Fourth Baptist Christian School, a ministry of Fourth Baptist Church, is a private Christian school located in Plymouth, Minnesota.   Fourth Baptist Christian School is a member of the American Association of Christian Schools.  The school includes pre-K through 12th grade, totaling over 300 students.

History
In 1966, Fourth Christian School opened its doors for the first time in Minneapolis, Minnesota.  In 1998, they moved to their current location in Plymouth, MN.   

Fourth Baptist Christian School has had several principals throughout the course of its history.  These men and women have been the Administrators of Fourth Baptist Christian School:

1966-1971: Louise Refsell.
1971-1980: Dr. Ralph Mawdsley
1980-1982: Nadine Davey
1983-1990: Pastor Daniel Bjonke
1990-1998: Pastor Stephen Siedler
1998-2010: Jon Tuttle
2010–present: Alan Hodak

Facility and Academics
Fourth Baptist Christian School occupies the larger east wing of Fourth Baptist Church of Plymouth, Minnesota.  Central Baptist Theological Seminary of Minneapolis and WCTS Radio occupy the smaller west wing of the building.  The school wing includes a large, full-size gymnasium, a full, well-equipped science laboratory, a second, smaller science lab, a well equipped computer lab, a home economics lab including 5 complete kitchens, a fully equipped wood shop, an art room, a large music room, and 2 private music practice rooms.

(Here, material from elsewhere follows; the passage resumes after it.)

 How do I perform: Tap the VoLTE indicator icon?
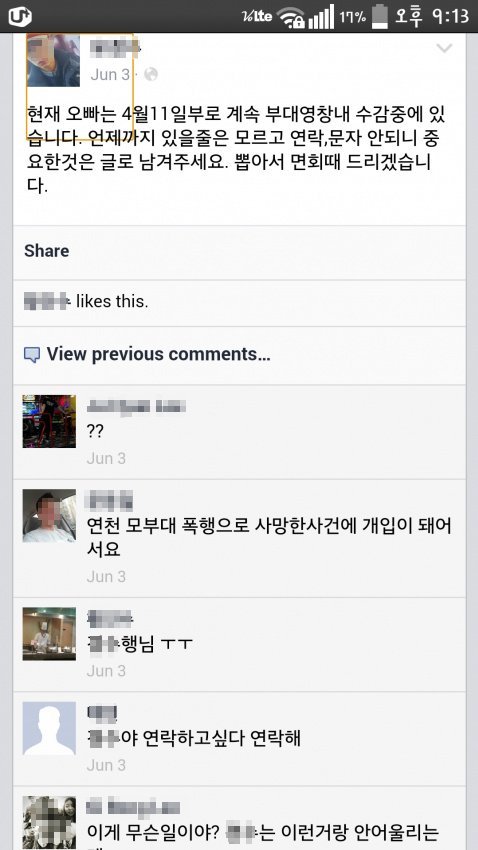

Fourth Baptist Christian School provides a high quality academic program throughout all grade levels.  Lower elementary grades use primarily the A Beka Book curriculum, the upper elementary primarily use a mix of the A Beka Book, BJU Press, and Saxon Math curricula.  The secondary classes use primarily the BJU curriculum, as well as the Saxon math curriculum, Positive Action for Christ Bible curriculum, and several other minor curriculum to enhance the main curriculum.  The school is currently in the process of receiving accreditation through the American Association of Christian Schools, and is on pace to receive accreditation in 2013.

Fine Arts
The Elementary music program includes general music classes, as well as vocal choirs, and band and handbells for the upper grades. In the secondary levels, there is a music program which includes Jr. and Sr. High choirs, Mixed Ensemble, Men’s and Women’s ensembles, 3 handbell choirs, and Jr. and Sr. High bands.  Private piano lessons are also available to all students during the school day.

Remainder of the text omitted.